# [THE PROBLEM]
Write out the listing word for word, starting at its first line and ending at the line that contains "dvanced is located at coordinates (293, 484).".

# [EXERCISE INPUTS]
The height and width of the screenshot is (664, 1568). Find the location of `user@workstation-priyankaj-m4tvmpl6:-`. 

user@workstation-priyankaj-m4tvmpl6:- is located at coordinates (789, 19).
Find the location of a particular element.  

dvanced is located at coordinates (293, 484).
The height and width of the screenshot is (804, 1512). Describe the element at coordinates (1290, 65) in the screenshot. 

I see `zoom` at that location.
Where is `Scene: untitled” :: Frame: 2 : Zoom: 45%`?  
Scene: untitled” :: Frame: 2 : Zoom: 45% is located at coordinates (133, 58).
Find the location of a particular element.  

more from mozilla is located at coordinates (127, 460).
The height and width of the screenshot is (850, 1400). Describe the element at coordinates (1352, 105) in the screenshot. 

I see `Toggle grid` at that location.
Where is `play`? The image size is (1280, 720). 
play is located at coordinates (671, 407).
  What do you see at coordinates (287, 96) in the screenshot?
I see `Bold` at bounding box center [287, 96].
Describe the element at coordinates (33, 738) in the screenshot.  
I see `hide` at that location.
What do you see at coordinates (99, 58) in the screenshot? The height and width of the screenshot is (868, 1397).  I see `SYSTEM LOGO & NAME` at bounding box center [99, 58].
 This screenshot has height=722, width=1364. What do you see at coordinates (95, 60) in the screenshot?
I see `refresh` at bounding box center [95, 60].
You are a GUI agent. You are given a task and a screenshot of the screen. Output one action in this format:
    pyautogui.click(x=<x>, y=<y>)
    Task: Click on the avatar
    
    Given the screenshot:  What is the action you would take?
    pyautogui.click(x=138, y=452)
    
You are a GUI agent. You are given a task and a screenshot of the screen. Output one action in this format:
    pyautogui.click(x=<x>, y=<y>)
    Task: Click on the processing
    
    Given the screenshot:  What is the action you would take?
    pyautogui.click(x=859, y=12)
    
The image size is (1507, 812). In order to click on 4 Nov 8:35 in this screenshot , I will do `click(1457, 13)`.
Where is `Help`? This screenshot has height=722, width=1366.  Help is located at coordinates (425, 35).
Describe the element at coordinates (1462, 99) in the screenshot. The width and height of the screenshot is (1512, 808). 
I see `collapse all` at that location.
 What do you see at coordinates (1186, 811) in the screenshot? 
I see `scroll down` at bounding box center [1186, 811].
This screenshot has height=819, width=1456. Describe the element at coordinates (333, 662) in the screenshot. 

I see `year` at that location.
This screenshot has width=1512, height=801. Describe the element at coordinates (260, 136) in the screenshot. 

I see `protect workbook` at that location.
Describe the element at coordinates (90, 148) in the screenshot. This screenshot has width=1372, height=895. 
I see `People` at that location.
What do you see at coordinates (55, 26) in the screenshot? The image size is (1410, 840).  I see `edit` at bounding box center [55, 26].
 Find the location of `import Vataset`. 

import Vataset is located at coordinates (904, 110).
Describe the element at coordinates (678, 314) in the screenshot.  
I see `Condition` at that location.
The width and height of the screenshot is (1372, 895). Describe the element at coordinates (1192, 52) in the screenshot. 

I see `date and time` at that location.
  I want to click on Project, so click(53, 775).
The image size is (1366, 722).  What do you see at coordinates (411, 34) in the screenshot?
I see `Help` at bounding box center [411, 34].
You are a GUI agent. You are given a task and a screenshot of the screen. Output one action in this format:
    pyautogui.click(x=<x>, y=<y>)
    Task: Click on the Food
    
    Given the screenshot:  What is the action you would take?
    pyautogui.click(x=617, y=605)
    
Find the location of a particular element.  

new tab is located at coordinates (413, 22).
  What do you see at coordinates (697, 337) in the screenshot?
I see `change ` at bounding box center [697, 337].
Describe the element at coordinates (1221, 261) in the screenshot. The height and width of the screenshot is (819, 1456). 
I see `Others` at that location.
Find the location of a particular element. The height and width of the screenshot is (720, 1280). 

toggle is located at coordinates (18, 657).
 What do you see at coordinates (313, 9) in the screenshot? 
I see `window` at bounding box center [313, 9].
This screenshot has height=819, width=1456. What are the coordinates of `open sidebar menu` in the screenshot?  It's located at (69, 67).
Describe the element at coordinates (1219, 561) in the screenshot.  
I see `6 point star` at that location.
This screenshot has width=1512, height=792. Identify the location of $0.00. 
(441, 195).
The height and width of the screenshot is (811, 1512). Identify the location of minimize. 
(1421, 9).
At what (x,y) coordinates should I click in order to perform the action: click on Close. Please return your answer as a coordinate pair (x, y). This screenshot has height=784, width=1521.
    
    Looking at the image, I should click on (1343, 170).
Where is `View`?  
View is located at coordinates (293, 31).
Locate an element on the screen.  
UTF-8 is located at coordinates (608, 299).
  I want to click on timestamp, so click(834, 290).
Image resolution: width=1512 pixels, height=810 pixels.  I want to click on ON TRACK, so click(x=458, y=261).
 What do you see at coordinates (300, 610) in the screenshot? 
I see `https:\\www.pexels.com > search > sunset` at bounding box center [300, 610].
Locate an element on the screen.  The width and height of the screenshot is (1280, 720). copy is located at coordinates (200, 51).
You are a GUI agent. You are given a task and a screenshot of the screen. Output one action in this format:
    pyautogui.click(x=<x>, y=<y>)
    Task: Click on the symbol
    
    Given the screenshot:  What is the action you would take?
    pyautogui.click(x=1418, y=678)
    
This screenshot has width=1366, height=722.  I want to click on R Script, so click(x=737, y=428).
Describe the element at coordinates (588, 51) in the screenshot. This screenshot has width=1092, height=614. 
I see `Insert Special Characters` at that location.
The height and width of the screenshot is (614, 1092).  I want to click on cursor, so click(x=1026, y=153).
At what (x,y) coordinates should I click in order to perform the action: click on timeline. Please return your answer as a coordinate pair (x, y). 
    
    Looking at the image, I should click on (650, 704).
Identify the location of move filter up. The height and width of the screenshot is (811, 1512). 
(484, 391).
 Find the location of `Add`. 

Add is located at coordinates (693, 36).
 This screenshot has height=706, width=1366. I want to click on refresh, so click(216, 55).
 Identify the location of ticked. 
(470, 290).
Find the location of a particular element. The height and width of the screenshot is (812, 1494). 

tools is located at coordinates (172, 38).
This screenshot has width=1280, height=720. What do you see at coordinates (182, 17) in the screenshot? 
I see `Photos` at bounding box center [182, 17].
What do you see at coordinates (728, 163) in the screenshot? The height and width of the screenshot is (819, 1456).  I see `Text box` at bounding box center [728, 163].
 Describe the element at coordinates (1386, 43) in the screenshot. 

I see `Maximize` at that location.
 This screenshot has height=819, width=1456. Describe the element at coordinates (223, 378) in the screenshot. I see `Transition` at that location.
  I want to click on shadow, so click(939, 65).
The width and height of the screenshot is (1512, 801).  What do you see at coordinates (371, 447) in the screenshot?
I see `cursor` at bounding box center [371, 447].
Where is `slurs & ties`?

# [SOLUTION TO THE EXERCISE]
The height and width of the screenshot is (664, 1568). Find the location of `user@workstation-priyankaj-m4tvmpl6:-`. 

user@workstation-priyankaj-m4tvmpl6:- is located at coordinates (789, 19).
Find the location of a particular element.  

dvanced is located at coordinates (293, 484).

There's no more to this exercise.